- The South Carolina (State) Medicaid Management Information System (MMIS) did not have a strong risk management process, according to a recent report from the Office of Inspector General (OIG).
Specifically, MMIS data was not safeguarded properly per federal standards, and the supporting systems were also not properly secured. There was also not “an adequate risk management process that included contractor oversight,” according to OIG.
“Although we did not find evidence that anyone had exploited these weaknesses, exploitation could have resulted in unauthorized access to and disclosure of beneficiaries’ electronic protected health information, as well as disruption of critical Medicaid operations,” explained the report.

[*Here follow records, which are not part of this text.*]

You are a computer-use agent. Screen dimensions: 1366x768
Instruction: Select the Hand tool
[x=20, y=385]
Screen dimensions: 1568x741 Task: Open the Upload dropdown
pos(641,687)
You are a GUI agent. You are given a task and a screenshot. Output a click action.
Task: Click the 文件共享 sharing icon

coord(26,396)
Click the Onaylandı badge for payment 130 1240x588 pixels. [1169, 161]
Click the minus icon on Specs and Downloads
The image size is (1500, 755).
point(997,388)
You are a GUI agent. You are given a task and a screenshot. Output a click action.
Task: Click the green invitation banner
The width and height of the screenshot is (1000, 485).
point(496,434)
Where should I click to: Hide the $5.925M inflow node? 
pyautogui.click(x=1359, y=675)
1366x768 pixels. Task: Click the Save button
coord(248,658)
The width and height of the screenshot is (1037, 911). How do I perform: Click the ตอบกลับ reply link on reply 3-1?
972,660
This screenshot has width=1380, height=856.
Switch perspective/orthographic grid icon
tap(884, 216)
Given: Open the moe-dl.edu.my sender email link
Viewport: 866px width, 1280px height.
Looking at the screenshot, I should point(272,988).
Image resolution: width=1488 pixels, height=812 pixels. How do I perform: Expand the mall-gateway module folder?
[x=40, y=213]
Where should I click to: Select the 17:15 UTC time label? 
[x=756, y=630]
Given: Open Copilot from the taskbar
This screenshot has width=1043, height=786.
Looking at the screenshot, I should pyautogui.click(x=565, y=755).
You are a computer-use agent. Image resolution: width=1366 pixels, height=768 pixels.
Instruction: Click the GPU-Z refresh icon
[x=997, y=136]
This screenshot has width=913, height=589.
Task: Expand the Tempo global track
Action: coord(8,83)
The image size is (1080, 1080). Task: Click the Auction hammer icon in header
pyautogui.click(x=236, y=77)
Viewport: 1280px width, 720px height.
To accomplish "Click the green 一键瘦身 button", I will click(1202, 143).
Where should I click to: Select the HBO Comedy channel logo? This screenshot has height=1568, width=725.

Furthermore, a comprehensive and adequate risk management program would include the following areas:
- Contractor oversight
- Establish a security plan for the MMIS
- Implement media protection for laptop computers
- Meet Federal requirements for the security of software and data
- Adequately address vulnerabilities on network devices or Web sites
- Implement adequate security awareness and role-based training programs
The weaknesses found by OIG “were collectively, and in some cases, individually significant.” The report added that the integrity of the State’s Medicaid program could also have been compromsied in some of the cases.
While OIG did not release its exact details of its findings because of the sensitive nature of the information, it did recommend ways for South Carolina to improve its MMIS risk management process.
We recommended that the State establish priorities and allocate the resources necessary to implement our detailed recommendations for improving the controls necessary to safeguard its Medicaid information and systems. We communicated with the State our findings on control weaknesses throughout the audit and before we issued our draft report.
South Carolina reportedly concurred with all of OIG’s recommendations and described actions to how it will implement the necessary changes to improve its risk management approach.
A lackluster risk management program, or approach to a risk assessment, could be greatly detrimental to a healthcare organization.
For example, toward the end of last year Lahey Clinic Hospital, Inc. (Lahey) agreed to an OCR HIPAA settlement where it paid $850,000.
The settlement was from a 2011 incident where an unencrypted laptop was stolen, potentially compromising the PHI of 599 individuals. According to OCR, Lahey failed to “conduct an accurate and thorough analysis of the potential risks and vulnerabilities to the confidentiality, integrity, and availability of its ePHI as part of its security management process.”
Similarly, just one month after that settlement, the University of Washington Medicine (UWM) agreed to a $750,000 fine as part of an OCR settlement. That case also involved an alleged lack of risk assessments, with OCR adding that UWM also did not appropriately respond to the potential risks and vulnerabilities in all of its affiliated entities’ environments.
“All too often we see covered entities with a limited risk analysis that focuses on a specific system such as the electronic medical record or that fails to provide appropriate oversight and accountability for all parts of the enterprise,” OCR Director Jocelyn Samuels said in a statement. “An effective risk analysis is one that is comprehensive in scope and is conducted across the organization to sufficiently address the risks and vulnerabilities to patient data.”